How do you know whether you have added an “inventive concept?” In the context of software patents, this seems to be evolving in the direction of a “technological improvement,” which of course seems to be somewhat redundant with the “novelty” requirement, but nobody said this has to make sense. Here’s a very, very rough rule of thumb: if your invention performs some task in a way which is different from the way in which that task has historically been done, you may have added an inventive concept. If it performs some task in a way which a person of ordinary skill would see as actively less advantageous than the historical approach, but in fact improves the solution to the task, you have a very good chance of having added an inventive concept. Contrarily, if you are simply doing something which has not been done historically, but which simply implements a straightforward solution to a novel problem, you very likely have not added an inventive concept.

Suppose, for instance, that nobody had ever made a “po-kee-no” computer game. (That is, a computer game which implemented a known game which is a combination of poker and keno.) To make such a game, you would need an algorithm which implemented the rules of po-kee-no in such a way that a computer could evaluate any given po-kee-no “hand” and determine the payout.
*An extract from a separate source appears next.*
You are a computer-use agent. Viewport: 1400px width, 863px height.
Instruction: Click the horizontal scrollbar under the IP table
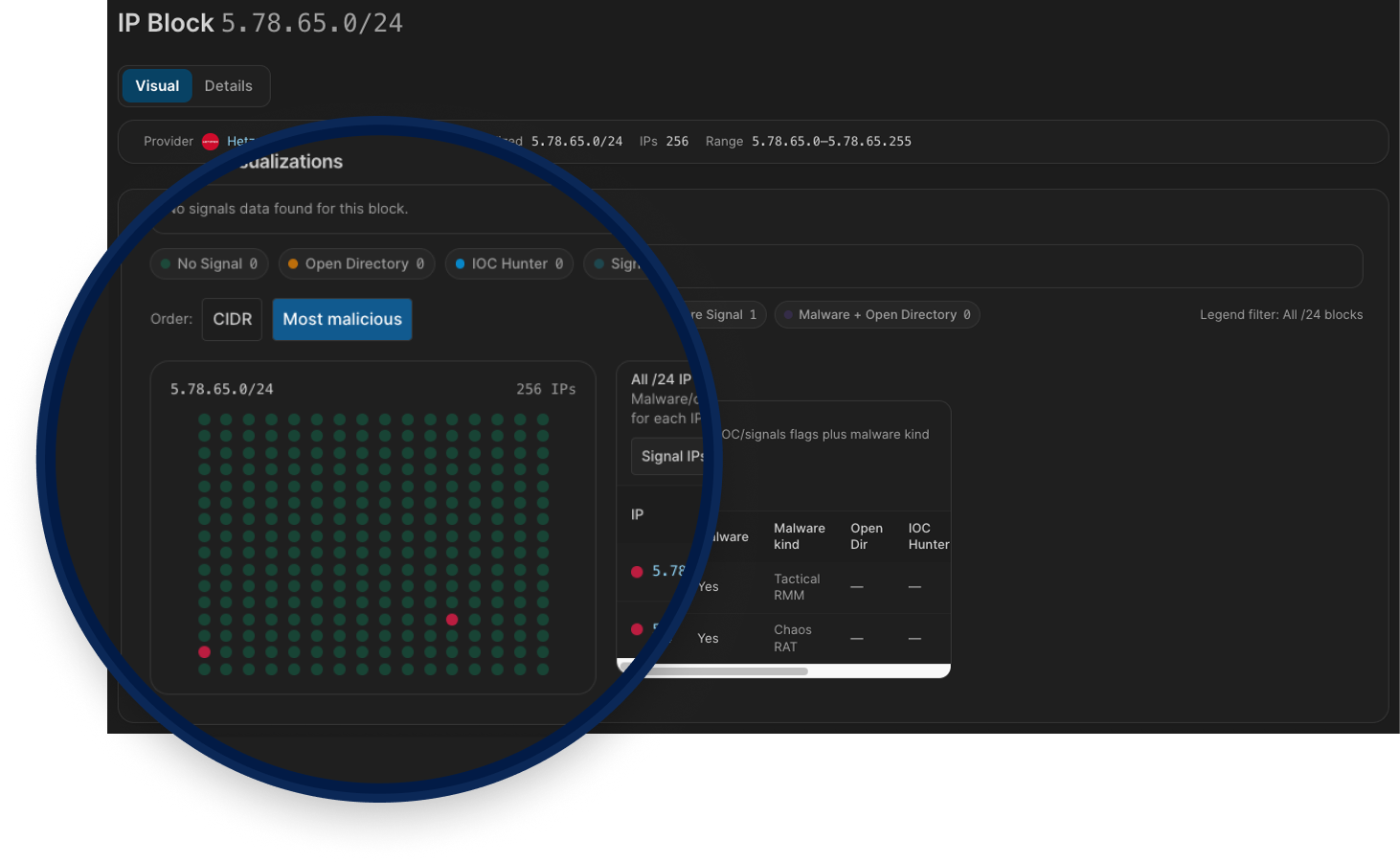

No matter how clever your algorithm, it in the end would be an abstract idea (“the rules of po-kee-no, evaluated by a computer”) and would not include any inventive concept since you did not invent the rules of po-kee-no nor the traditional approach to converting game rules to compute algorithms. So no patent for you!

However, further suppose you had discovered that while it is not part of the rules of po-kee-no, it is much faster and more efficient to evaluate a po-kee-no hand by first looking to see if there are any jacks in it. Mathematically, this makes no sense (and, I hasten to add, it’s not actually true.) So while it is still an abstract idea (“look for jacks first,”) it contains an inventive concept which is not suggested by either the algorithm (“follow the rules of po-kee-no”) or the traditional approach to implementing game rules on a computer (“turn the rules into mathematical/logical statements and evaluate the statements.”) So there is a good chance that a method of playing po-kee-no on a computer which looked for jacks first would be patentable under Alice.

For those of you who are game developers, here’s a link to another little article on some game-specific Alice-type decisions.

Video Game Patents Are in Deathmatch Mode

Note that more than eighty percent of the patents adjudicated after Alice have been found invalid!

At the end of the day, there is a whole host of other questions which come into the analysis of whether to patent a software method. (Including whether you have the funds to support both the application process and any necessary enforcement proceedings.) But at the heart of it, be honest with yourself about whether you have really created a technological improvement, which is a very high bar to clear, or whether you have just come up with a kick-ass implementation, which is nothing to sneeze at even if you can’t patent it. I hope that gives you a sense of the current thinking of patent attorneys regarding software patents. As always, questions and comments are welcome.